Filmmaker Debra Granik to discuss 'Winter's Bone'

As an undergraduate, she made a video journal of a can collector on South Street

Debra Granik '85, who made her first movie while an undergraduate at Brandeis, returns to campus on May 2 to screen and discuss her best-known work to date – the Oscar-nominated film "Winter's Bone."

"Winter's Bone," which Granik directed and co-wrote, was nominated for an Academy Award for Best Motion Picture of 2010. She was also a finalist for best adapted screenplay with co-writer Anne Rosellini. The movie tells the story of a teenage girl (Jennifer Lawrence, who was nominated for an Oscar in the lead actress category) struggling to survive in the drug-infested Ozark Mountains while searching for her missing father.

Following the 6:30 p.m. screening at the Edie and Lew Wasserman Cinematheque, in the Sachar International Center, Granik will take questions from the audience. Event coordinator Alice Kelikian, a history professor and the chair of the Film, Television and Interactive Media Program, will moderate. The film program and the Edie and Lew Wasserman Fund are sponsoring the event.

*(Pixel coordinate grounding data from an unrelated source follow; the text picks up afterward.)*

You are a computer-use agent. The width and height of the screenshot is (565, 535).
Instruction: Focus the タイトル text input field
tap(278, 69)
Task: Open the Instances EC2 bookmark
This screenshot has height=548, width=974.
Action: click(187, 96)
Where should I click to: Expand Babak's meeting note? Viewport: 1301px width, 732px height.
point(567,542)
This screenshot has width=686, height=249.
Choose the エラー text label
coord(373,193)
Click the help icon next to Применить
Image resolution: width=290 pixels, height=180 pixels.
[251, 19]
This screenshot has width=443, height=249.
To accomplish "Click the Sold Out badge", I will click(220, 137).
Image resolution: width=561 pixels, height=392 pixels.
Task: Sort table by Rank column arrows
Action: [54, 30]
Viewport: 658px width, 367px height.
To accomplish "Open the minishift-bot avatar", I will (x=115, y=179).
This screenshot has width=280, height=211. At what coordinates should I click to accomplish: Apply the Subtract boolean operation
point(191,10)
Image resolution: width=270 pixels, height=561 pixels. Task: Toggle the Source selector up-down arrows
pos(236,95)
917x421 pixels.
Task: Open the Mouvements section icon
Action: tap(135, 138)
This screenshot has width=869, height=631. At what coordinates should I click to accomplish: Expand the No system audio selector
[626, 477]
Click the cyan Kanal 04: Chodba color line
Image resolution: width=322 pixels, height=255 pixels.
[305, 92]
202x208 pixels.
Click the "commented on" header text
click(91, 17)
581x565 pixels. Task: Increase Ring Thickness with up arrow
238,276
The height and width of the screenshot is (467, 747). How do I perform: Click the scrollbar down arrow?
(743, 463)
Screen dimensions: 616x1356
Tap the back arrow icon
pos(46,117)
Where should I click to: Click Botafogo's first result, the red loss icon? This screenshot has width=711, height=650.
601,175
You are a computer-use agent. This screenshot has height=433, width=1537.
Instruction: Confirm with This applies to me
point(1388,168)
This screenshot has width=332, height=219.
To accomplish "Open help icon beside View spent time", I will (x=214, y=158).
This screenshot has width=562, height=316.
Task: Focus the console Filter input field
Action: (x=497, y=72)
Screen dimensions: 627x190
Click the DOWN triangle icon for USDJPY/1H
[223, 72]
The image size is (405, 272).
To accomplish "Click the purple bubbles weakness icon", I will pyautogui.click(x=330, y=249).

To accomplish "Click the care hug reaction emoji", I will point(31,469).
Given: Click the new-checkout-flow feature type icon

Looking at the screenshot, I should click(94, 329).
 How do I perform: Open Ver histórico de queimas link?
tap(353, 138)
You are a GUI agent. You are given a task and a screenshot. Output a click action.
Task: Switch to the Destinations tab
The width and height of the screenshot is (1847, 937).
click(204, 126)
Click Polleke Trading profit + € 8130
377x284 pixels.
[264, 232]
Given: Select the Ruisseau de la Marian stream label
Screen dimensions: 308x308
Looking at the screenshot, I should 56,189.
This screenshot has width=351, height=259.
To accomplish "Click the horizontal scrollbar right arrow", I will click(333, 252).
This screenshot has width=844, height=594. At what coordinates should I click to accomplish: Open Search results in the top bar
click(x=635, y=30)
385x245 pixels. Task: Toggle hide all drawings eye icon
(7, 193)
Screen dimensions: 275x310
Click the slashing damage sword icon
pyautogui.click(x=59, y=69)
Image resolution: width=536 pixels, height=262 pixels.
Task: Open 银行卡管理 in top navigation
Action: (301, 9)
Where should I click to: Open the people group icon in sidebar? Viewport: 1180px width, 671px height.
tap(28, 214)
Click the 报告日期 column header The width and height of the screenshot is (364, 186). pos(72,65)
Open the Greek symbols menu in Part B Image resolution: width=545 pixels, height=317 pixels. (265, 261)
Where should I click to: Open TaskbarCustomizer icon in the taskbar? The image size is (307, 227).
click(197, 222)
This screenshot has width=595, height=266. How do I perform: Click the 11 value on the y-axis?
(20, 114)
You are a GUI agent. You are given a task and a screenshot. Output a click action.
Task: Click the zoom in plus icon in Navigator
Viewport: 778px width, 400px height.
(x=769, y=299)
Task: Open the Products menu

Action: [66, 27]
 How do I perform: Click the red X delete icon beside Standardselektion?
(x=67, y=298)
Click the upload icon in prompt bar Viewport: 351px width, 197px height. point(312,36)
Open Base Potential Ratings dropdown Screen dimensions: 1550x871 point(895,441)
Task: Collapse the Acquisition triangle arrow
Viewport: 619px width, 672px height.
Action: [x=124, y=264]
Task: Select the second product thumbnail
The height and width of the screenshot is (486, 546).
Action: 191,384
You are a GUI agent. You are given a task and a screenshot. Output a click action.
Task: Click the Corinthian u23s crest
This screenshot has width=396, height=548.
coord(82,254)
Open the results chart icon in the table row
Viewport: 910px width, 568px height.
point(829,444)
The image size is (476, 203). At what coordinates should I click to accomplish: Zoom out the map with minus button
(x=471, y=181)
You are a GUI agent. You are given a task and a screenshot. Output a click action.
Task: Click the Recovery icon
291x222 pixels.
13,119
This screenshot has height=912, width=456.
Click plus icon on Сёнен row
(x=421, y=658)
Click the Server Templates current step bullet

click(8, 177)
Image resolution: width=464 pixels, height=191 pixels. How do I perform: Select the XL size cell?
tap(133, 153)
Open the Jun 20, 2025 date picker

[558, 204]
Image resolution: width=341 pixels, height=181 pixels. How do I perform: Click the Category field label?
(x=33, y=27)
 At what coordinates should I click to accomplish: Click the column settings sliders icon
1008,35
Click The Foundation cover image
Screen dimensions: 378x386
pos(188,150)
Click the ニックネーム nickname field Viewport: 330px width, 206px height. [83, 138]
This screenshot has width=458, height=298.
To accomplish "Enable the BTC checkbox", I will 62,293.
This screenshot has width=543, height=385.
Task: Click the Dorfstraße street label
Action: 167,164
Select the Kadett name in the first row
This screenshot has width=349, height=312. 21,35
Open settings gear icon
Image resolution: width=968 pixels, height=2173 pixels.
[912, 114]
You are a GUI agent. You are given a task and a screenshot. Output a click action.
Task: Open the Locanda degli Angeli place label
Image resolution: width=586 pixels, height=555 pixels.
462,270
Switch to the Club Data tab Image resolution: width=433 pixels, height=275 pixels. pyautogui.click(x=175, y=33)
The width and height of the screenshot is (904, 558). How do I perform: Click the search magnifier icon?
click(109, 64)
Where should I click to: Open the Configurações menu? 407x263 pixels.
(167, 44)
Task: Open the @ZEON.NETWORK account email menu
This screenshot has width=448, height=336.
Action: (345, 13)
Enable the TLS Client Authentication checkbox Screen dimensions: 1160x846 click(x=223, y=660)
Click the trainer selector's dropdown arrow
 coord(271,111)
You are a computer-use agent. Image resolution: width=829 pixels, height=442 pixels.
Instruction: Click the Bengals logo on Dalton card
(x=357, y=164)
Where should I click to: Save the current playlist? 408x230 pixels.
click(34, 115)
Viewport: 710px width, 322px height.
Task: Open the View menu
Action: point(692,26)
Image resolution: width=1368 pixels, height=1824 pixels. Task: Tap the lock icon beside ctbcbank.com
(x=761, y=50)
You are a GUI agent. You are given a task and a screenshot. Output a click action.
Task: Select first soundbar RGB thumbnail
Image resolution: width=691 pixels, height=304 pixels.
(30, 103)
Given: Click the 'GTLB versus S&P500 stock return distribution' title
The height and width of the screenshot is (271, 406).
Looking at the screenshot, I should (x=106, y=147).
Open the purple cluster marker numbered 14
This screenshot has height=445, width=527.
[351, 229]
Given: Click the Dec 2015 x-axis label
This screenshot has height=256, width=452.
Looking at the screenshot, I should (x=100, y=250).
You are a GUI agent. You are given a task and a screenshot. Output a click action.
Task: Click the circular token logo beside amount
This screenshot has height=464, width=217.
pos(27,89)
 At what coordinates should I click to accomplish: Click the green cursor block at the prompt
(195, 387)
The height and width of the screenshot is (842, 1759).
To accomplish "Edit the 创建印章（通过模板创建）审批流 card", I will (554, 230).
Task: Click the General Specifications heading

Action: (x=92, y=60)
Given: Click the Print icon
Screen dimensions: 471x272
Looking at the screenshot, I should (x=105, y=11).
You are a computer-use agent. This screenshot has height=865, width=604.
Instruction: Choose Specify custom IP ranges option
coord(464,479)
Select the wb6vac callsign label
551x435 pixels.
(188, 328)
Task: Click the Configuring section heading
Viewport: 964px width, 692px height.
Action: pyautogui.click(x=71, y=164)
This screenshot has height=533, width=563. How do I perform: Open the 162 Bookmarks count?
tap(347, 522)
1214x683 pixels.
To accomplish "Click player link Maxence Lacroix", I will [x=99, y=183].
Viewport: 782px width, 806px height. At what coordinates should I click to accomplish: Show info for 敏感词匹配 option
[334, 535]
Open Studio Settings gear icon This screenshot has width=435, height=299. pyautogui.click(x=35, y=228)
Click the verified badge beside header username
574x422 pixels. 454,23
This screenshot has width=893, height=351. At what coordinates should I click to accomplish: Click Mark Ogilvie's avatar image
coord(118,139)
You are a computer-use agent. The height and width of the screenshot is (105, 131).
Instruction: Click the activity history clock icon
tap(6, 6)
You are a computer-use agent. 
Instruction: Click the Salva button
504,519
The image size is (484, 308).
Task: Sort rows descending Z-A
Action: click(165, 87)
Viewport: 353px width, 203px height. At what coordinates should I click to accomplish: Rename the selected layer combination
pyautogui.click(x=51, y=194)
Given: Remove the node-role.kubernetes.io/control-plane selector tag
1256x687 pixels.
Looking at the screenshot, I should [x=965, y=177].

There is no charge for admission, but tickets are required. To order, contact Dona DeLorenzo (781 736-8270 or delorenz@brandeis.edu). Tickets will be sent to attendees via intercampus mail.

In an interview earlier this year with Brandeis Magazine, Granik said she was drawn to filmmaking while an undergraduate. Her first project was a "video journal" of a man who pushed a grocery cart past the campus on South Street every day, collecting empty soda cans to reclaim the deposits.

"Brandeis was a great cauldron for wanting to do the right thing, and I was inspired by everyone I met and everything I read," Granik told the magazine. "At the same time, documentary filmmaking was coming of age. It was clear to me the camera could be an effective weapon of political action."

Her first film, "Snake Feed," made while she was pursuing a master's degree in filmmaking at New York University, focused on a troubled family in upstate New York dealing with drugs and poverty. It was awarded Best Short at the Sundance Film Festival in 1998.

Granik's first feature-length film was "Down to the Bone," a tale of addiction she co-scripted with Richard Lieske. She won Sundance's Dramatic Directing Award in 2004 for her efforts.